En el libro Y dejé de llamarte papá, la hija de Gisèle Pelicot habla de lo que sucede el día que te enteras de que tu padre ha violado durante años a tu madre y, no satisfecho con eso, la drogaba y la ofrecía como cuerpo inerte a otros sin ninguna compensación económica. Esto, lo del pago por disfrutar de una mujer dispuesta a todo, por la sencilla razón de que no tiene conciencia ni capacidad para defenderse, parece baladí, pero Caro (así la llaman en su entorno) insiste en ello. Dominique, pervertido sexual y gran patriarca de la familia, siempre anduvo con líos económicos salpicando a sus hijos y obligándolos a ser responsables de problemas financieros familiares. No es relevante que hubiera o no intercambio económico, aunque entiendo el énfasis que ella pone en esa cuestión. Ella conoce a su padre, o creía conocerlo. El último mensaje que recibió de él decía: «Pobrecito Tom. Mucha suerte en este curso tan especial que empieza. Tu abuelo que te quiere». Horas después, sabría que su progenitor, y abuelo de su pequeño Tom, estaba detenido por usar a su esposa, compañera de cincuenta años, «el amor de su vida» como si fuera la muñeca hinchable de alquiler en un sex shop cualquiera.
El latrocinio, comprobable, empieza cuando Gisèle se jubila. Al menos es ahí cuando comienzan las grabaciones de los actos protagonizados por depravados de toda índole y clase social.
Si no hubiera sido por las mujeres que denunciaron que un tipo les había puesto una cámara bajo las faldas en un supermercado, quizás Gisèle seguiría siendo penetrada sin preservativo por desconocidos que consiguieron seguir siéndolo en el juicio en el que el único rostro visible era el de la víctima, que se mostró valiente y digna como una diosa.

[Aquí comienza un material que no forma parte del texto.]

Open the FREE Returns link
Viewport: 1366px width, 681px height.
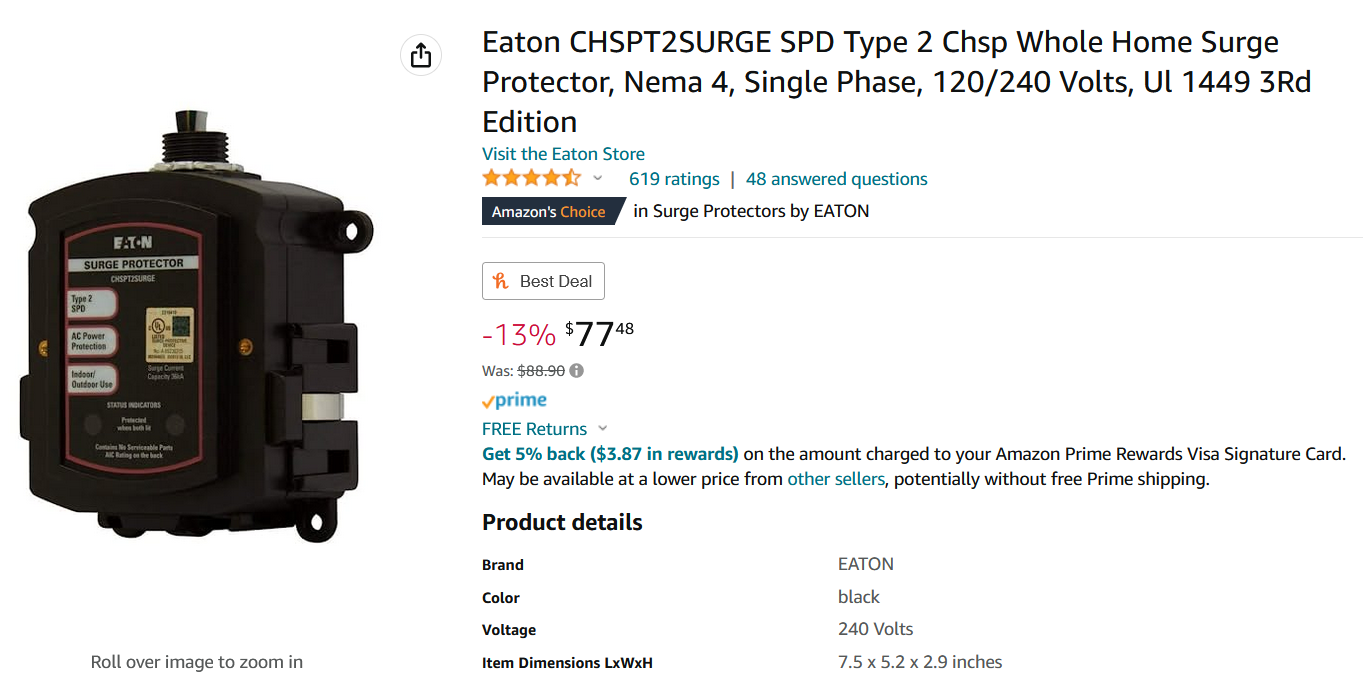[534, 429]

Todas las aristas de esta historia son terroríficas, espeluznantes, y me cuesta mucho resumir en dos mil caracteres todas las reflexiones y angustias que me provoca una lectura como esta. Caroline, que ha eliminado el apellido paterno, también es víctima, no solo como hija que ha perdido sus amarres, sino como mujer sometida químicamente para ser fotografiada en ropa interior. Lo hizo el mismo hombre que le enseñó a andar en bicicleta y a usar el tenedor.